藤田先生からの宿題でアリストパネスの蛙を読んだ。
ギリシア喜劇〈1〉アリストパネス〈上〉
アリストパネス 高津 春繁
4480020616

ギリシア喜劇〈2〉アリストパネス 下
アリストパネス 呉 茂一 村川 堅太郎
4480020624

読んだのは岩波文庫版だが、これはどっちに入ってるのかな。文庫は図書館で借りた。
読んだは読んだのだが訳が古い上に、そもそもアリストパネスの喜劇は当時のギリシアの悲劇から政治に関する話題や語呂合わせ、モジリなどがそこら中に散りばめられていて、わかるもんもわからんのであります。ディオニソスとクサンティアスが鞭で打たれるシーンは面白かったけど。

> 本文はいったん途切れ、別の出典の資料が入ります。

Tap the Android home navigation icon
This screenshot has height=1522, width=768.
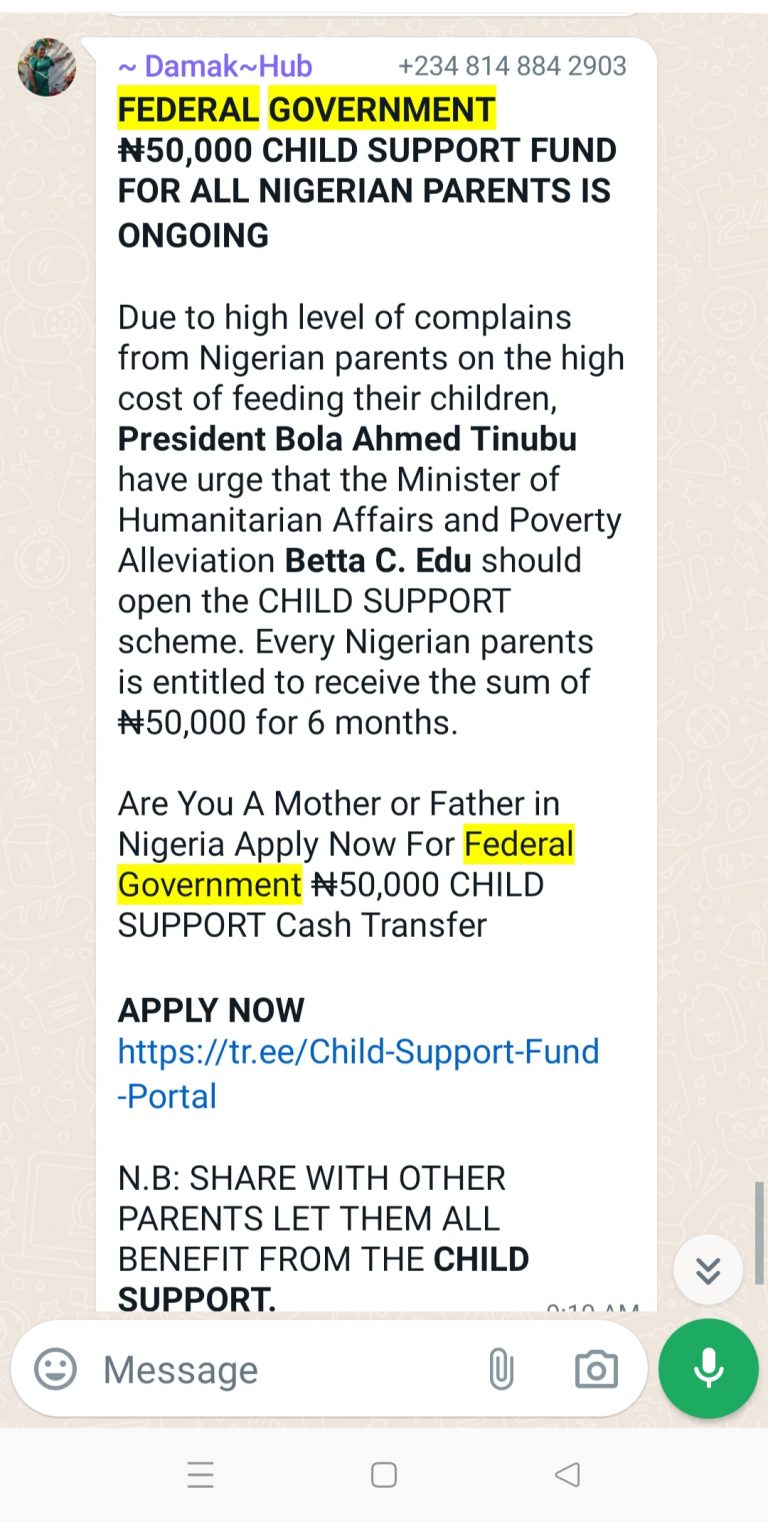(384, 1474)
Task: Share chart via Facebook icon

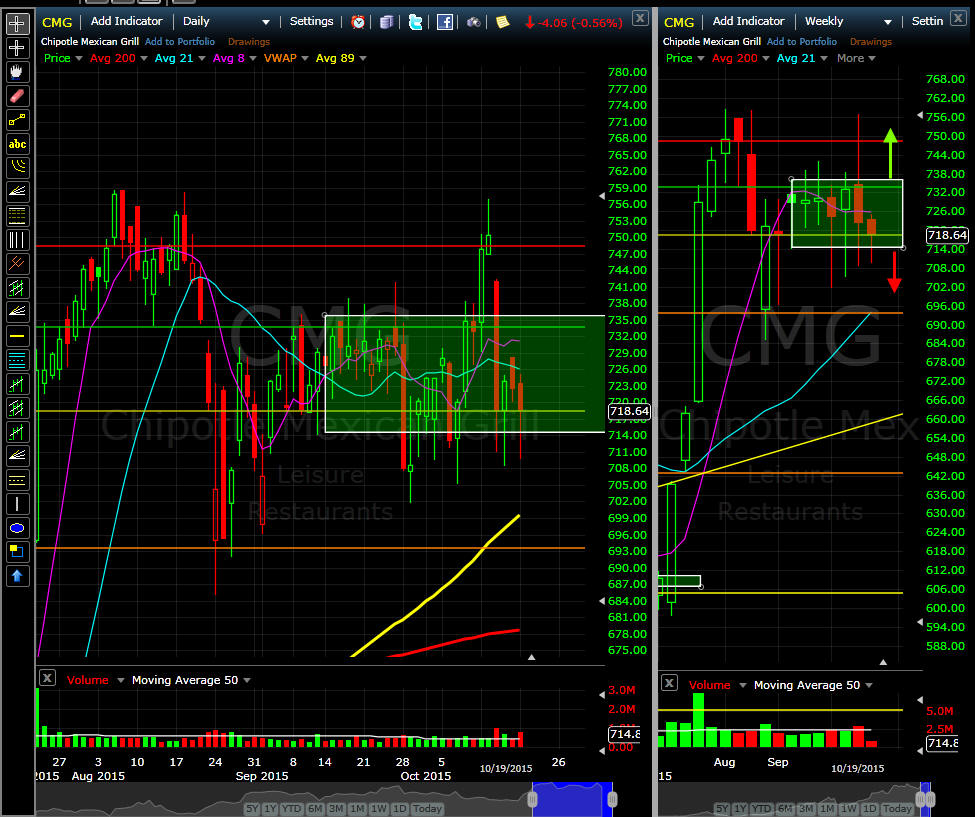Action: pos(445,21)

自分の研究に関連することで言えば、『蛙』のクライマックスであるアイスキュロスソフォクレスの対決が、文学におけるパロディー的批評のもっとも古いものとして描かれている。ブルデューが『芸術の規則』中だったかで、「文学作品の中において文学作品が言及されるのは、その《界》の自律性が高くなったひとつの指標」とかいうことを言っていたが、『蛙』の中では様々な先行する詩が引用されるけど、詩の価値は基本的には教訓的なことや、道徳的なこと、政治的なこといった詩の外部によって判断されるのが特徴的だと思った。まあギリシア人には我々が言うところの『文学』なんてもんは無いのだが。